The graveness of the injuries he suffered in his 2011 crash on the Ronda di Andora rally made a return to racing at the top flight unthinkable for a long time.

Kubica’s path back to an F1 cockpit has taken him through rallying, GT racing and back into single-seaters. Finally, six and a half years on from his last F1 test, Kubica completed more than two race distances in a single day at the wheel of a current-specification Renault RS17.

“After this test, we will carefully analyse the collected information to determine in what conditions it would be possible for Robert to return to competition in the upcoming years,” said Renault’s Cyril Abiteboul before Kubica took to the track. And the motor sport world waits to see if the incredible is going to happen.

The affection for Kubica among his rivals, the F1 community and the fans – thousands of which sat at a baking hot Hungaroring to watch his return – is obvious. But it’s equally clear that with a gruelling 21 races scheduled on the 2018 F1 calendar, there is a clear downside to putting him back in a grand prix car if he isn’t ready.
= = =
PROBLEMS AND TASKS =>
a: In the article about Kubica's return to F1, swap "rallying" for "rally driving" in the passage starting with "Kubica’s path back" and going on through "going to happen.".
b: Answer these about the Kubica article:
(i) In what year and at which rally did Kubica crash?
(ii) What car did he drive in the test?
(iii) How many races were scheduled on the 2018 F1 calendar?
c: Write the next part of the article on Kubica's return to F1, starting right after its final sentence.
The material that comes after this passage is from a different source.

DATASET SECTION =>
= = =
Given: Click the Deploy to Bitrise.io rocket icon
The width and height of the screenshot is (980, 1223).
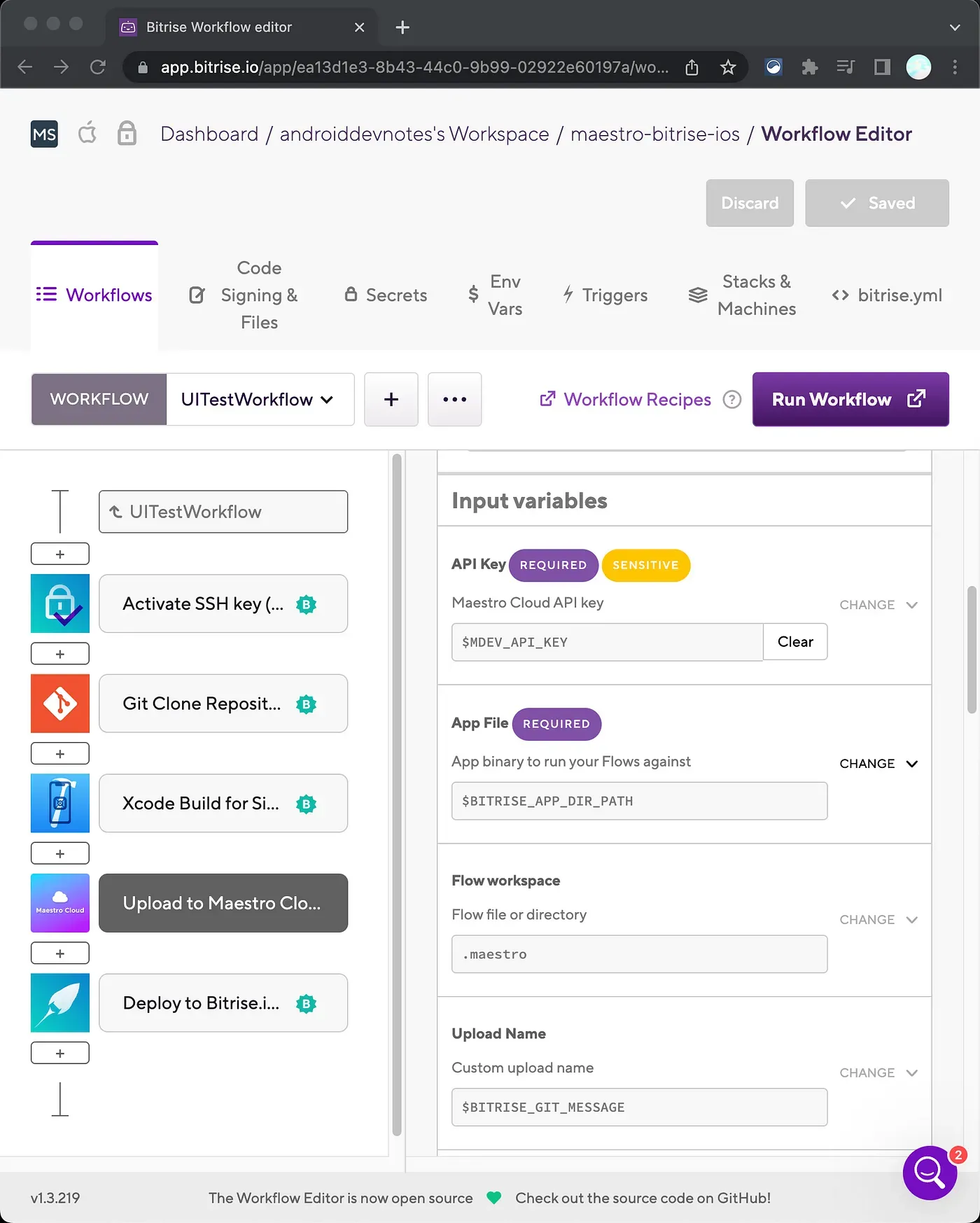Looking at the screenshot, I should tap(60, 1002).
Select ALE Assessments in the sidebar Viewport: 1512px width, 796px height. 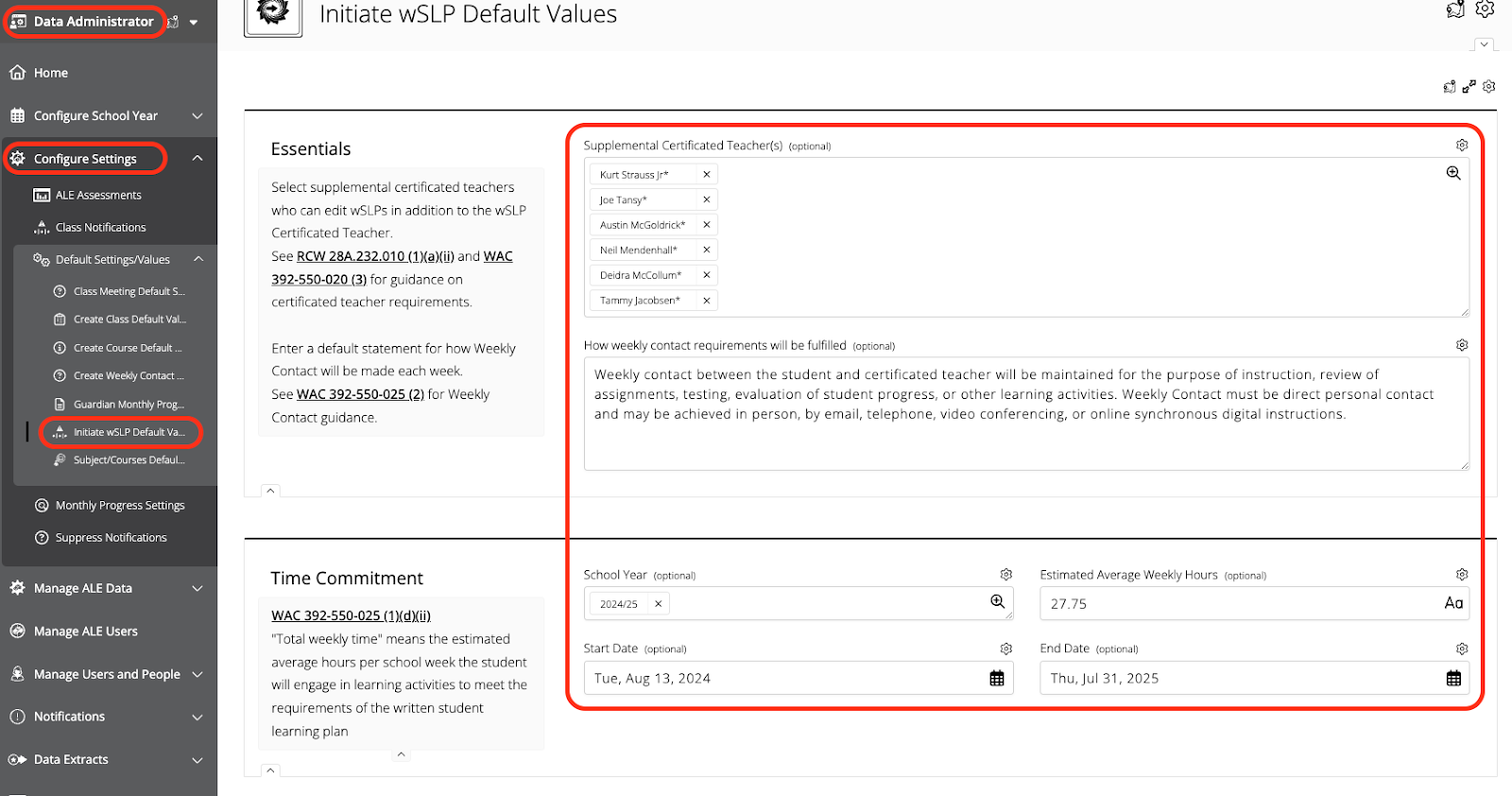[97, 196]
= = =
ANSWERS BY TASK =>
a:
Kubica’s path back to an F1 cockpit has taken him through rally driving, GT racing and back into single-seaters. Finally, six and a half years on from his last F1 test, Kubica completed more than two race distances in a single day at the wheel of a current-specification Renault RS17.

“After this test, we will carefully analyse the collected information to determine in what conditions it would be possible for Robert to return to competition in the upcoming years,” said Renault’s Cyril Abiteboul before Kubica took to the track. And the motor sport world waits to see if the incredible is going to happen.

b:
(i) 2011, at the Ronda di Andora rally.
(ii) A current-specification Renault RS17.
(iii) 21.

c:
Can he still drive competitively? Can he still drive as well as he did at his peak? Could he be an even better driver – a possibility Kubica has hinted at.

If the answer to any of those questions is yes, then Renault represents an excellent opportunity for Kubica to make it happen. The team’s second driver Jolyon Palmer has endured a dreadful second season so far. Nico Hulkenberg has out-qualified him at every race, usually by more than seven-tenths of a second, and has scored all of the team’s points.

Abiteboul has insisted Palmer will still be in the car in the next race at Spa. But if Kubica is considered a viable option for 2018, the temptation to get him in the car before the end of the season will be strong, even if it means buying Palmer out of his contract.

Without knowing what Renault made of Kubica’s test it’s impossible to judge how realistic a comeback is. The fact he got to drive one of the team’s very few 2017 car test days is a persuasive sign that he’s a serious contender.

If not Kubica, then who?

Kubica replaced Alonso at Renault at the end of 2009
A return may yet prove impossible, however. Alternatively, a comeback-ready Kubica would be of interest to more than just Renault. All the other teams had the ability to monitor his progress at the Hungaroring and could come knocking if they believe he’s up to a comeback. If Ferrari are looking for a replacement for Kimi Raikkonen who’s already a proven race-winner, Kubica could be just the ticket.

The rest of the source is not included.